Down in Kentucky is such a generic term, it could mean Lexington, Louisville, Lake Cumberland, the Appalachian region or anywhere in the state, really.  A friend of mine referred to the movie Elizabethtown as taking place near where her own father’s family lives.  Since I have spent a lot of time in and around E-town, I commented, “oh, really, where are they from?” To which she replied “Floyd County.”  The two places are like night and day in culture, terrain, population, and are probably about 5 hours apart.  Northern Kentucky is closer to either than each is to the other.  Yet, because they are both ‘down in Kentucky’ they are practically the same in her mind.

And the rest of Kentucky often forgets that Northern Kentucky is even up here, too, despite the fact that the region is responsible for much of the state’s sales tax revenue, job growth and economic development.  Development that helps the rest of the state.

I get so confused with it all. I have started calling this region the great state of Northern Kentucky.  There’s a WEST Virginia, a NORTH and SOUTH Dakota and Carolina, so why not a NORTH Kentucky?  Makes as much sense to me as ‘down in Kentucky’ ever will.

This land

I live in Kentucky.  Beautiful, green, terrain that goes from flat in the west to rolling hills then to mountains in the east.  peaceful lane

See?  This picture was taken by my talented daughter  in my driveway  last year just as the leaves started to turn.

.peaceful drive

I love to travel, but I think Kentucky is about the prettiest place on earth.
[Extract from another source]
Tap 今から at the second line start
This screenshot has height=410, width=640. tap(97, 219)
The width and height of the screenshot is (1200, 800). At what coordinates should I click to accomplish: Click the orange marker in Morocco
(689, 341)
I just returned from Nevada – Las Vegas, actually.  Now, Las Vegas has it’s share of lights and glitter and glamour.  It sure impressed me! But it doesn’t have much green.  It has desert.  Lots of desert.  See?

Land of Fire

If it wasn’t for the red rocks in Nevada’s Land of Fire state park, the entire landscape would be gray.  Most of the rest of the area we saw was like the background in this photo. Not green.  No trees, hardly any plants at all, and most of those were rather gray-green.. It was pretty in its own way, I suppose, but it was rather uniform.  The mountains were nice, but they were just a darker shade of gray.  The red rocks at the park  were nice, but it sure was hot. Desolate.  I kept waiting for someone like John Wayne to meander up on his horse looking for water, and then the director to yell, “CUT!”

It made me think about the kid who grows up in Nevada and goes to the east for the first time ever.  What would he think of all that green? And trees? And ample water?  We tend to think of people coming to America from foreign countries and wondering what they think of this land, but what about our own?  We are just as diverse, landscape wise, and experience wise. Yet we assume, unwisely, that we are alike, because we are Americans.

It’s cool to live in a county with so much diversity.  Now if we could just start to appreciate it in all its forms.  From culture, to landscape.  From skin color to economic circumstance.  What a wonderful place this would be.